■ **Stored items from a collection**:
-- Opening Marker --

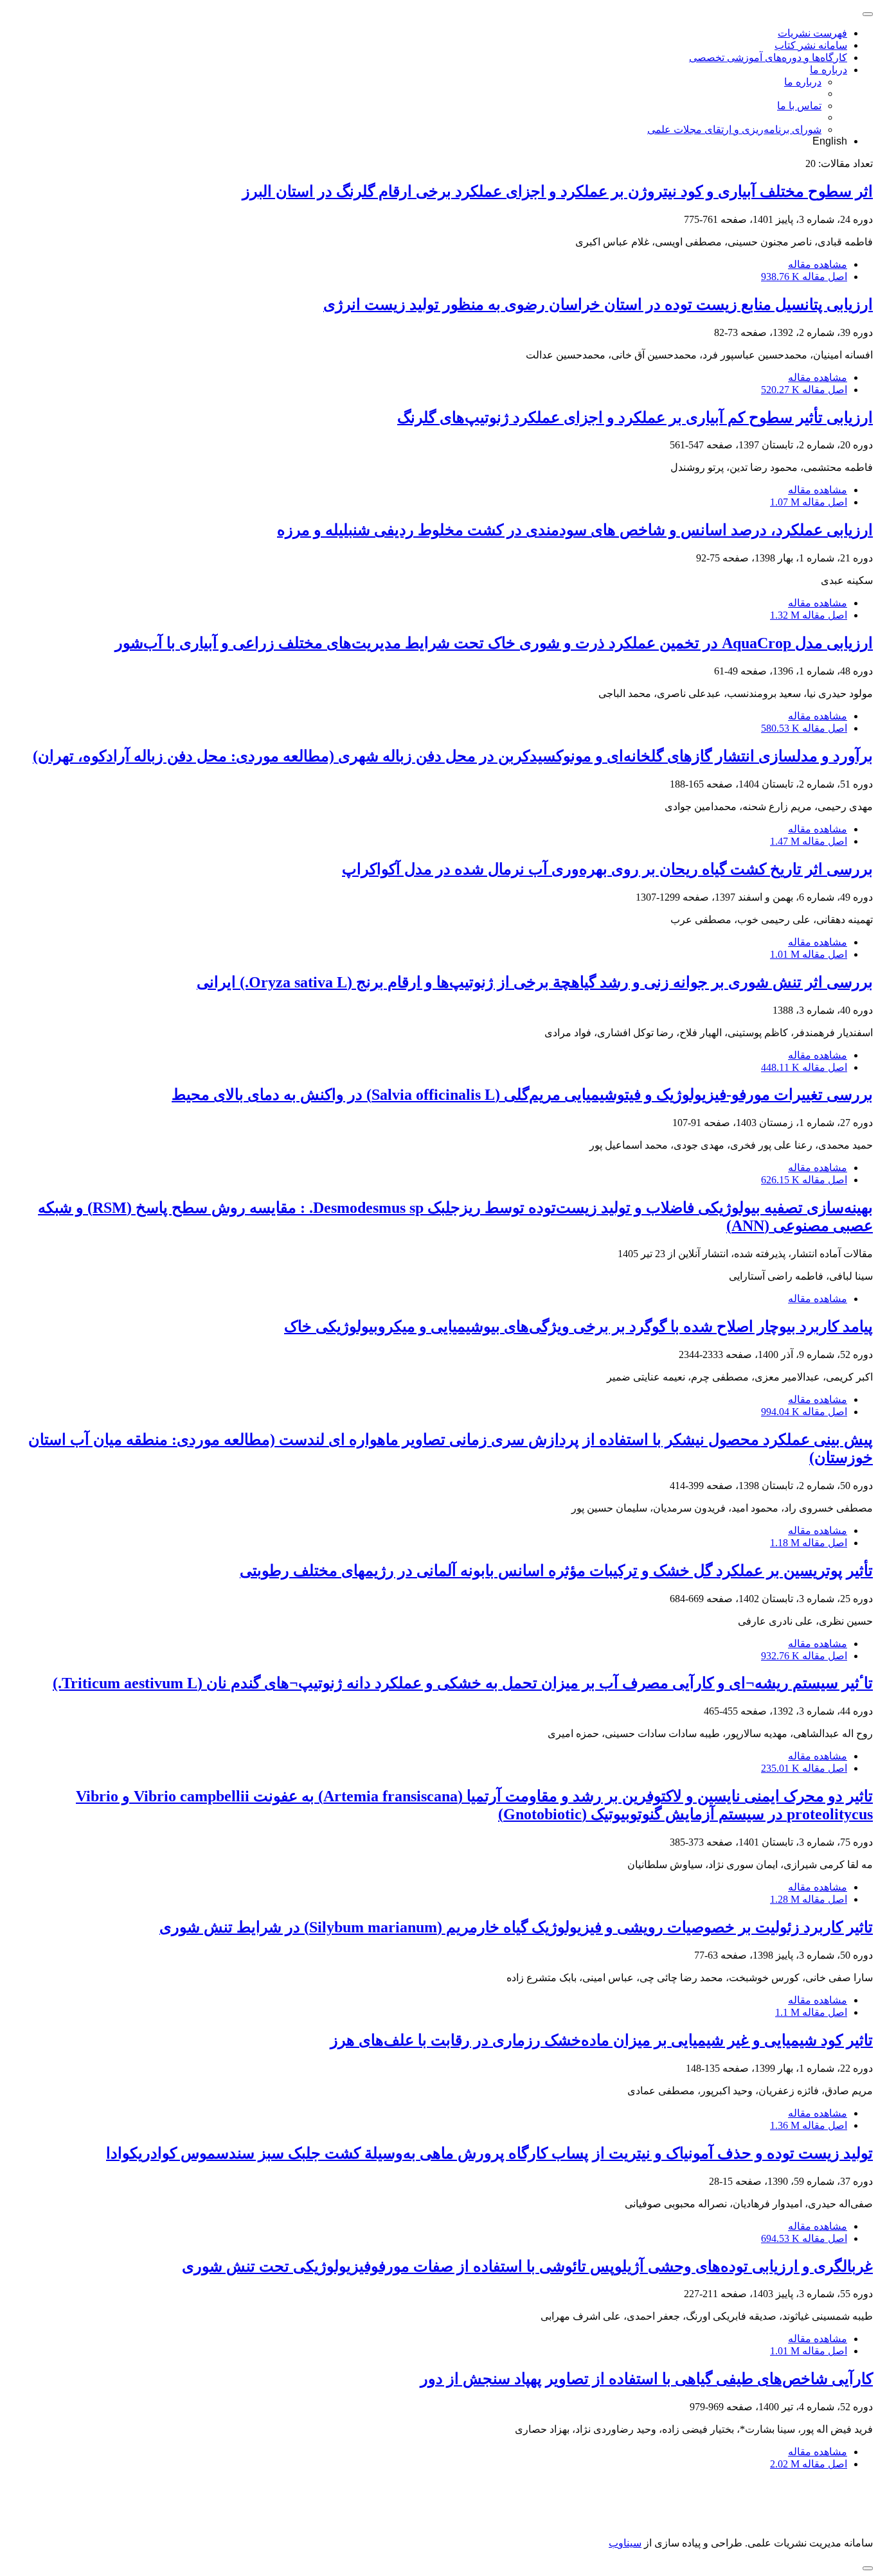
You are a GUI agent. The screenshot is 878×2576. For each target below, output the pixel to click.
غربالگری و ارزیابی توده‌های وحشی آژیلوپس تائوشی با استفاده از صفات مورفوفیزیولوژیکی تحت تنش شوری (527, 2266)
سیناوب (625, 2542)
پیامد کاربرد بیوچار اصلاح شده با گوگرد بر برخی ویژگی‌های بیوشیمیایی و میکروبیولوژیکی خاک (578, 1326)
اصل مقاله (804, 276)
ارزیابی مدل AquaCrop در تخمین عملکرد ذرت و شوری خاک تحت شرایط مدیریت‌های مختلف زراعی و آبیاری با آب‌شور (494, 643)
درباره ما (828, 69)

-- Closing Marker --

■ **Your objective**:
Retype the records verbatim, but not their images.

■ **Response to the exercise**:
You are a GUI agent. The screenshot is 878×2576. For each target below, output the pixel to click.
غربالگری و ارزیابی توده‌های وحشی آژیلوپس تائوشی با استفاده از صفات مورفوفیزیولوژیکی تحت تنش شوری (527, 2266)
سیناوب (625, 2542)
پیامد کاربرد بیوچار اصلاح شده با گوگرد بر برخی ویژگی‌های بیوشیمیایی و میکروبیولوژیکی خاک (578, 1326)
اصل مقاله (804, 276)
ارزیابی مدل AquaCrop در تخمین عملکرد ذرت و شوری خاک تحت شرایط مدیریت‌های مختلف زراعی و آبیاری با آب‌شور (494, 643)
درباره ما (828, 69)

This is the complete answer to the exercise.